Em novembro de 2020 a revista JAMA (Journal of the American Medical Association) pôs um ponto final na saga da cloroquina/hidroxicloroquina. O Editorial, intitulado (título traduzido) “Uso indevido de hidroxicloroquina para COVID-19 – a intromissão da política na Ciência” pode ser lido AQUI, em seu texto original em inglês.
O texto traz a seguinte conclusão: “A lição clara, inequívoca e convincente da história da hidroxicloroquina para a comunidade médica e o público é que ciência e política não se misturam. A ciência, por definição, requer diligência e uma avaliação honesta das descobertas; política nem tanto. O número de artigos na literatura revisada por pares nos últimos meses que demonstraram de forma consistente e convincente a falta de eficácia de uma "cura" altamente elogiada para COVID-19 representam a consequência da ingerência irresponsável da política no mundo da ciência ... Para outras terapias ou intervenções potenciais para COVID-19 (ou quaisquer outras doenças), isso não deve acontecer novamente”.
Em 11 de janeiro de 2021, o general Eduardo Pazuello assentou-se diante dos senadores brasileiros para uma audiência pública. As imagens das mortes por asfixia nos leitos e dos enterros em série em Manaus corriam o mundo. Não havia nenhum plano detalhado para as medidas de prevenção e tratamento da COVID-19. As vacinas não haviam chegado, e só chegariam, em quantidades mínimas, mais proximamente ao final de janeiro/21. Como se sabe, o general acabou sendo substituído no Ministério da Saúde, e atualmente depõe na CPI do Senado Federal sobre a resposta do Governo Federal à pandemia COVID-19.
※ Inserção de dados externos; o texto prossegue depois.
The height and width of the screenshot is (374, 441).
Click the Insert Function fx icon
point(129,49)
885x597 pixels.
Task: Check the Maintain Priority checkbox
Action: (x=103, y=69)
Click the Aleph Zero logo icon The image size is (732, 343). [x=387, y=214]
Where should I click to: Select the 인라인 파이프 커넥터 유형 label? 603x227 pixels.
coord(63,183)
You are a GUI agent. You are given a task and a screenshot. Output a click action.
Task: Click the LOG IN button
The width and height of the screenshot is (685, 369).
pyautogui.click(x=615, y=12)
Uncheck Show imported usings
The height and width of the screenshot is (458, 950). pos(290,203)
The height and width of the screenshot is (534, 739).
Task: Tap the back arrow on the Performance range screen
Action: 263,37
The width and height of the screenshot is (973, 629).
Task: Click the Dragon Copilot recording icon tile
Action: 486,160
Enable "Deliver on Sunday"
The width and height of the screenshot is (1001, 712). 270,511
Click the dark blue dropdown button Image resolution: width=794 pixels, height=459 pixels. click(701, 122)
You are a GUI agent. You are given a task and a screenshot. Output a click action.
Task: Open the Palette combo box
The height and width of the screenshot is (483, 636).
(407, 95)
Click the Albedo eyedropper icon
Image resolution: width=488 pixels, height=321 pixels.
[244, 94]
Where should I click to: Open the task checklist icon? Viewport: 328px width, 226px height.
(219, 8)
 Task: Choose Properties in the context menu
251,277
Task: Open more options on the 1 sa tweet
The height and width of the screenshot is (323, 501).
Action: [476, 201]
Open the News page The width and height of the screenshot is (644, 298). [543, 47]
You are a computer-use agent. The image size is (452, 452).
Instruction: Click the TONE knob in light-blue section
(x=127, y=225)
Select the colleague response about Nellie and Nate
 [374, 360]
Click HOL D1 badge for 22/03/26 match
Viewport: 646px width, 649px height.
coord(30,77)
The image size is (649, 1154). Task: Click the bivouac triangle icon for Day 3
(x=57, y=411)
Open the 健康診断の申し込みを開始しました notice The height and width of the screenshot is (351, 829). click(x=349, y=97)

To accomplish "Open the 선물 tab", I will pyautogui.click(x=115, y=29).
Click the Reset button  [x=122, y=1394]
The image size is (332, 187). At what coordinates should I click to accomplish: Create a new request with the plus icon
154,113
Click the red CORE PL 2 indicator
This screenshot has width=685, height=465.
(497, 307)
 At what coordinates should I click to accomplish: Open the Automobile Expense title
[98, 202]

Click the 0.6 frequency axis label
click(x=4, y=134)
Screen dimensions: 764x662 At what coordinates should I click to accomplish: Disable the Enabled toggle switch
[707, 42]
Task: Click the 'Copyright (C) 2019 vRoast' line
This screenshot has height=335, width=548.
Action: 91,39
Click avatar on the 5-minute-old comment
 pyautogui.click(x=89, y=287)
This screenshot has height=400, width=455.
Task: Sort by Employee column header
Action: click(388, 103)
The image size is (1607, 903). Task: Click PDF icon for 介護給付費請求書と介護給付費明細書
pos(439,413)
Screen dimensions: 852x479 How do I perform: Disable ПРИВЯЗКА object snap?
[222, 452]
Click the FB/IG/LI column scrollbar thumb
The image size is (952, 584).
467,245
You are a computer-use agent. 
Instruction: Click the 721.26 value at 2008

Mas, e quanto à situação atual no Brasil? O Presidente e seus seguidores (incluído senadores da Comissão Parlamentar de Inquérito) continuam alardeando o tal “tratamento precoce” da COVID-19, mesmo nos dias atuais (março de 2021), dizendo que os médicos têm a liberdade de prescrever os medicamentos que desejarem. E mesmo após a publicação, ao longo dos últimos meses, de estudos que demonstram a ineficácia de medicamentos como a cloroquina contra a COVID-19 e a manifestação de entidades como a Organização Mundial da Saúde (OMS) desaconselhando o uso do remédio, o Conselho Federal de Medicina (CFM) defende que ainda não há consenso científico sobre o uso dessas drogas no tratamento precoce da doença. Fica a pergunta: em que país estamos vivendo?
Fontes: JAMA. 2020;324(21):2161-2162. DOI: 10.1001/jama.2020.22389.
The New York Times, 21 de maio de 2020
Observação: Texto atualizado em 19 de maio de 2021.